Required work =
Each line from the one that holds "The image size" to the end of the records is to be retyped exactly. Pictures are not part of the copy.

Collected data entries =
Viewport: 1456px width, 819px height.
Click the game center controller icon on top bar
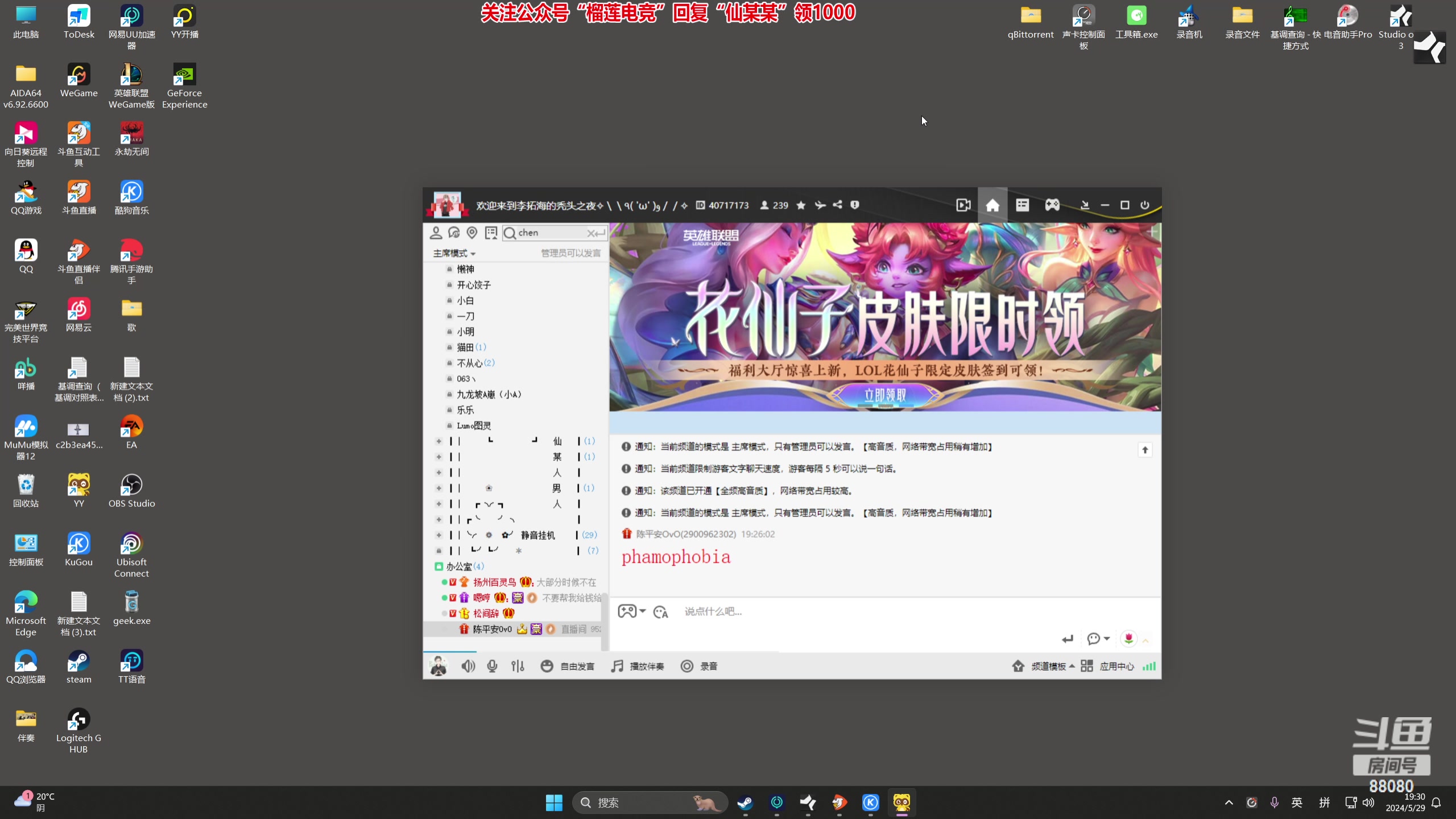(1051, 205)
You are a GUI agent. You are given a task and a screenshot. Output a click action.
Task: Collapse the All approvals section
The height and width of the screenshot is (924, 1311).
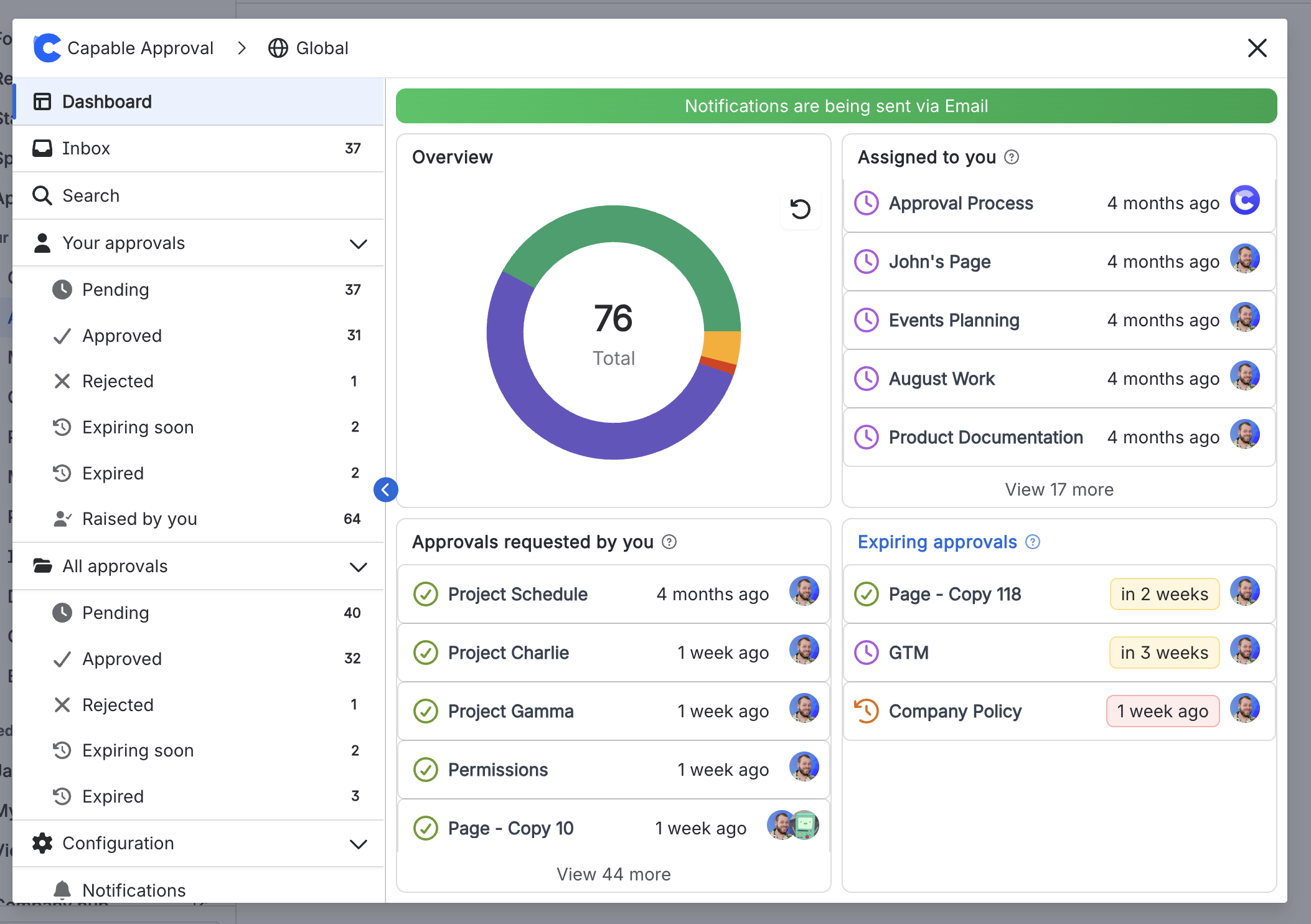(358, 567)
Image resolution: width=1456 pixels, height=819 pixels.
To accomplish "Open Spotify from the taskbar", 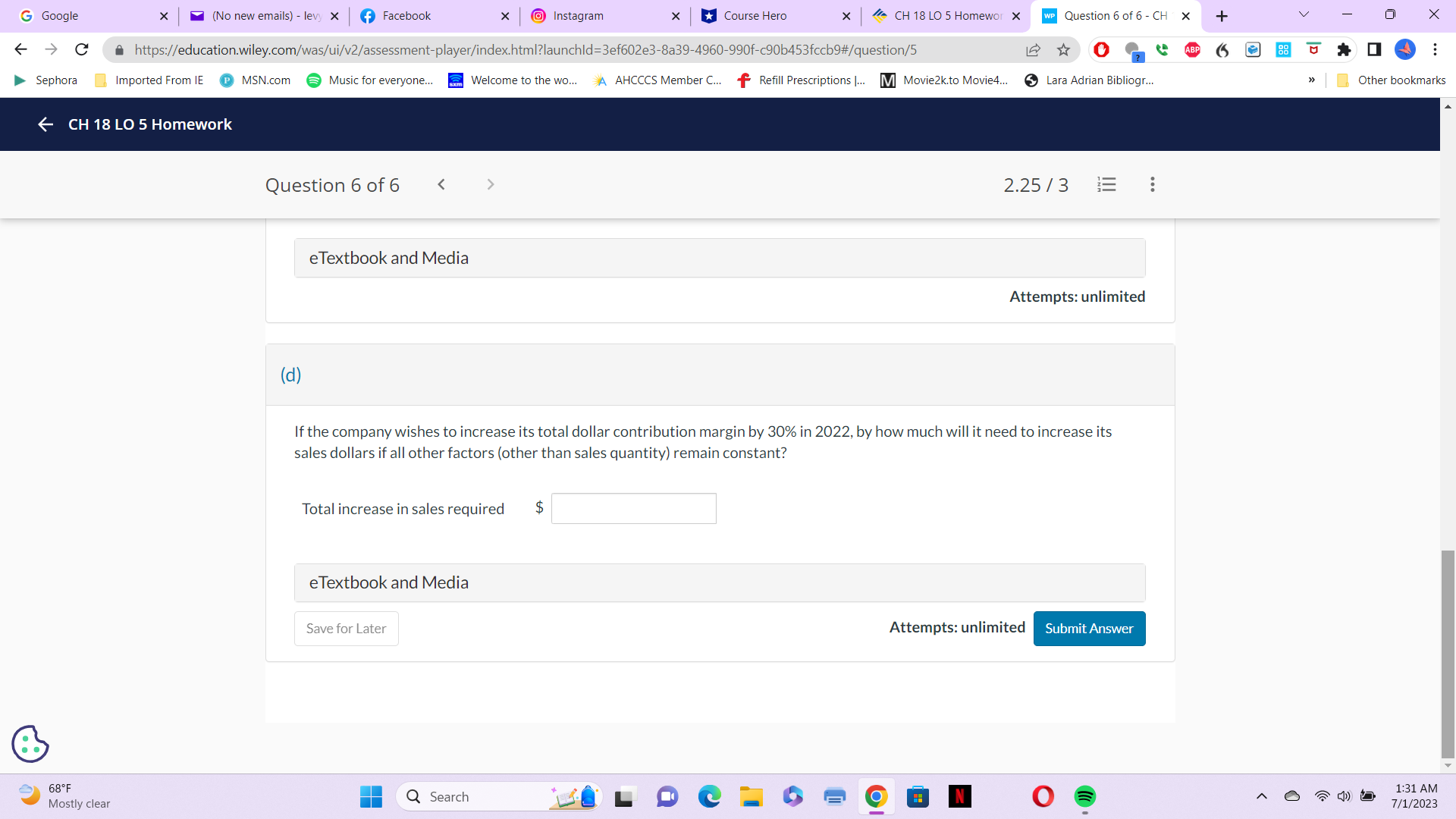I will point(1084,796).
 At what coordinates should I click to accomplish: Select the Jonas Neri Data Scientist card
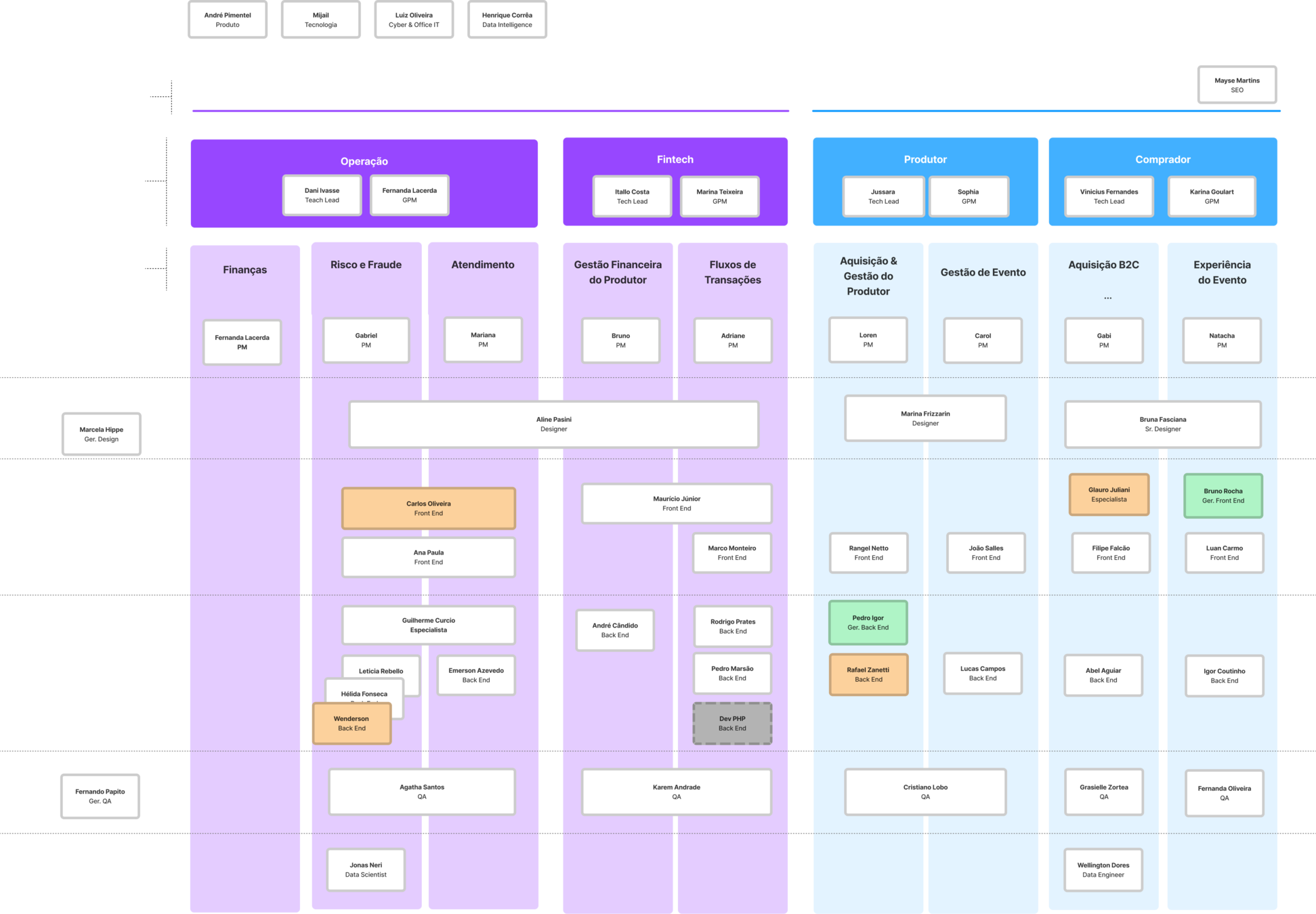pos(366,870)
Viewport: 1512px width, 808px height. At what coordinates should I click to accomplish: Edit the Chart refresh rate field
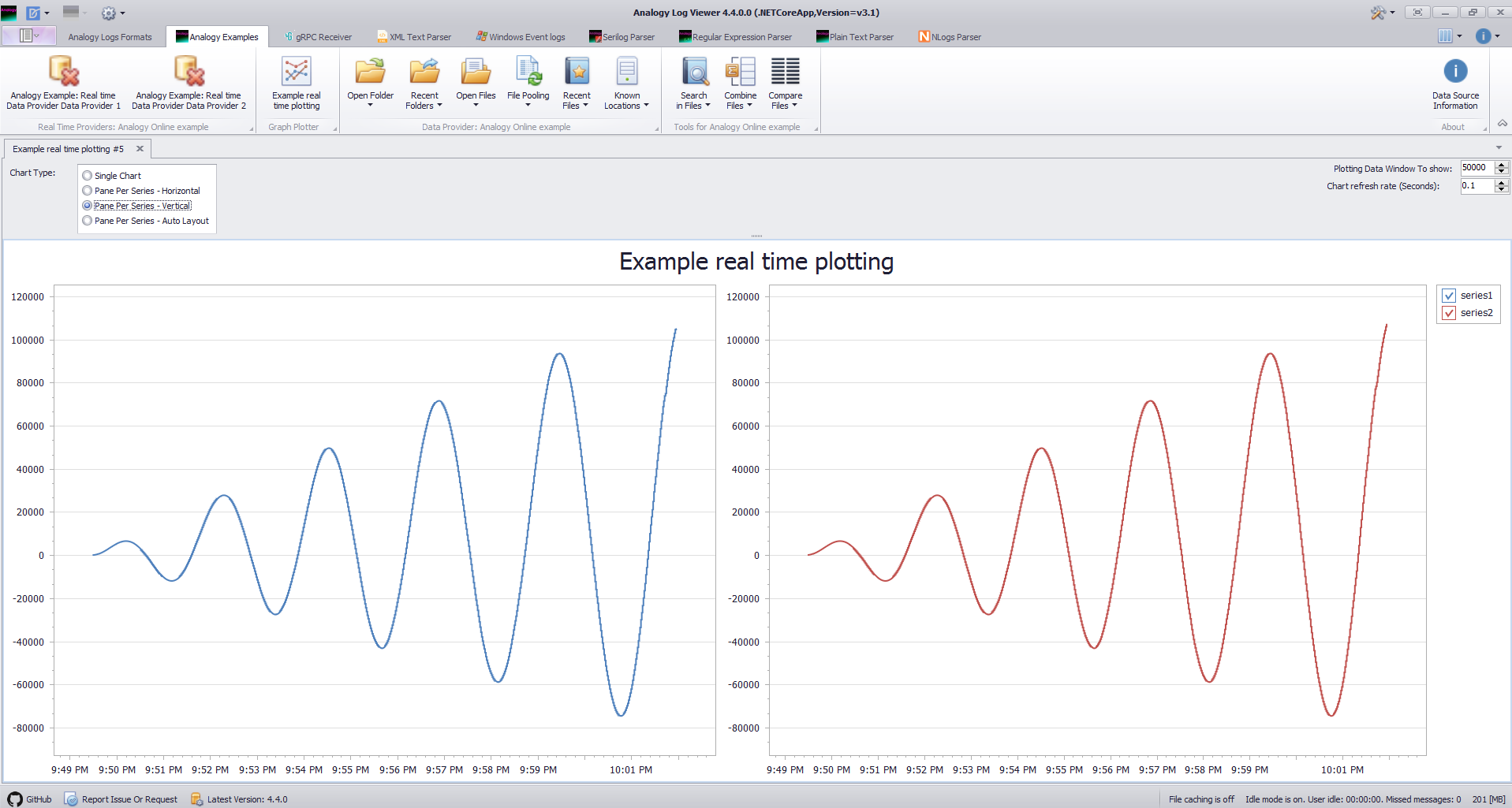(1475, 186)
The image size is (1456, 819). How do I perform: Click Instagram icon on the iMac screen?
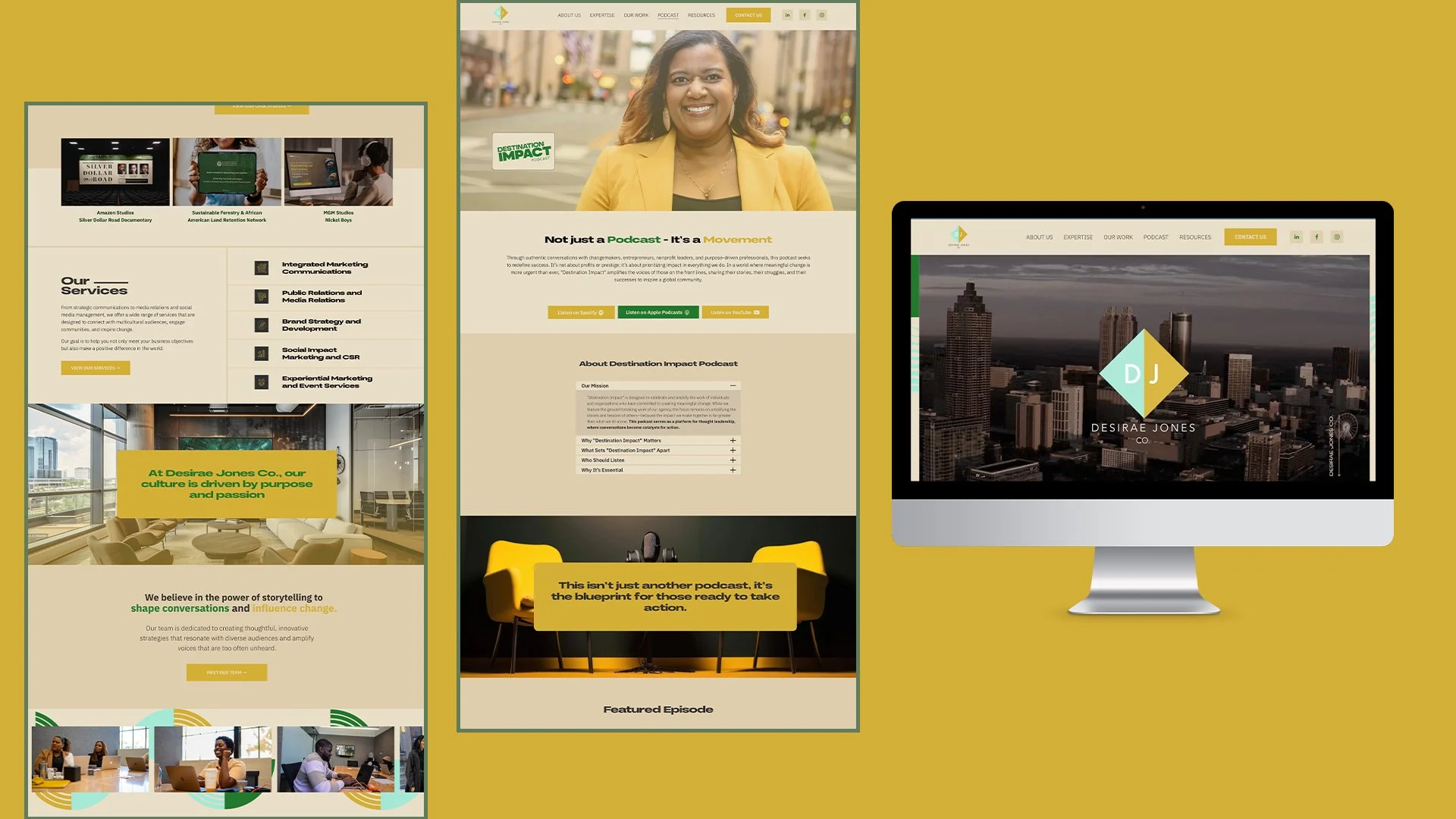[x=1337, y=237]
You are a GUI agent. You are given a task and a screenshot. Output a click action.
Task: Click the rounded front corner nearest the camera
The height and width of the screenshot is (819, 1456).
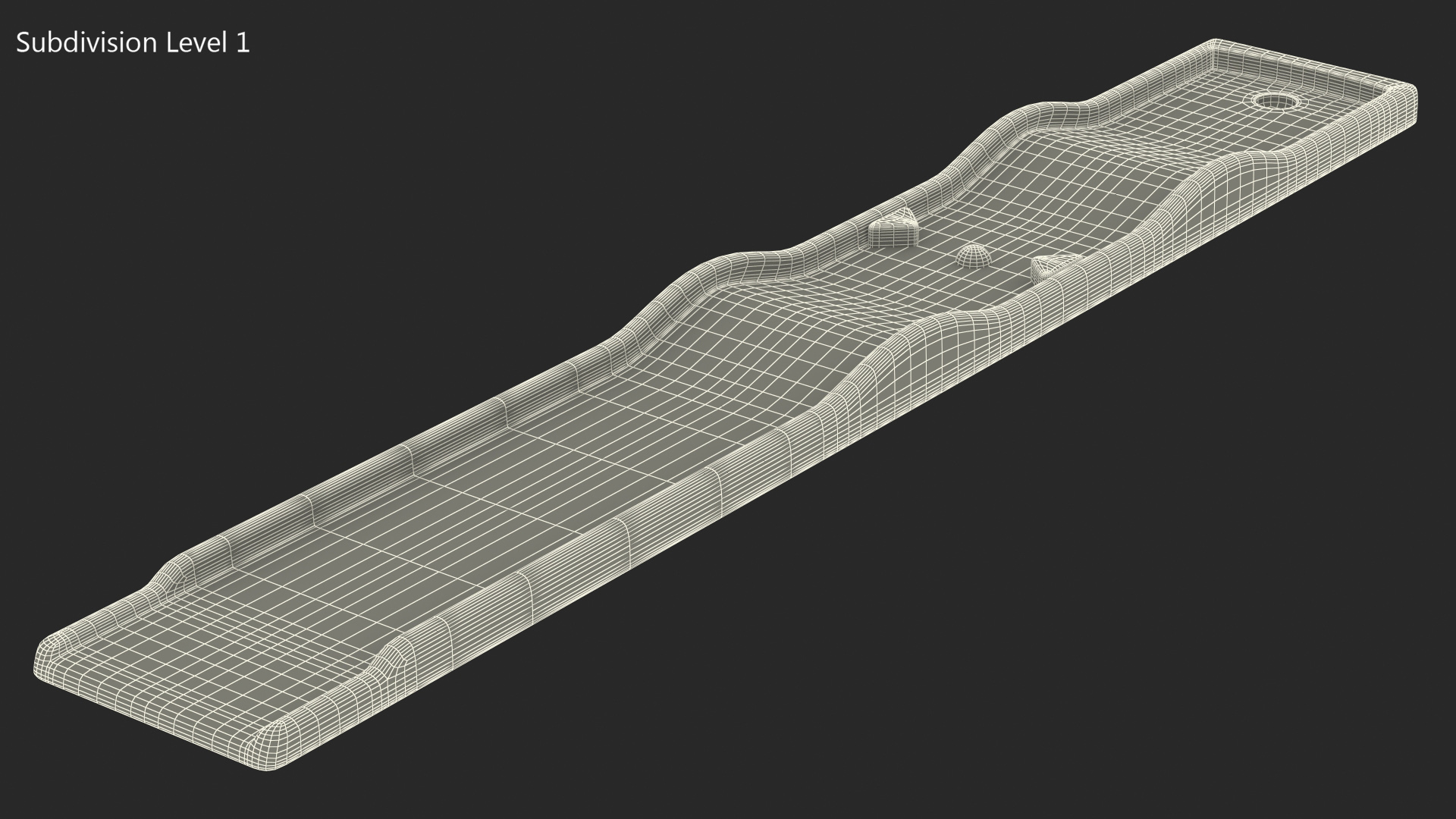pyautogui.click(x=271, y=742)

Task result =
The image size is (1456, 819). How do I perform: Click Instagram icon on the iMac screen?
[x=1337, y=237]
You are a GUI agent. You are given a task and a screenshot. Output a click action.
Task: Click the rounded front corner nearest the camera
The height and width of the screenshot is (819, 1456).
pyautogui.click(x=271, y=742)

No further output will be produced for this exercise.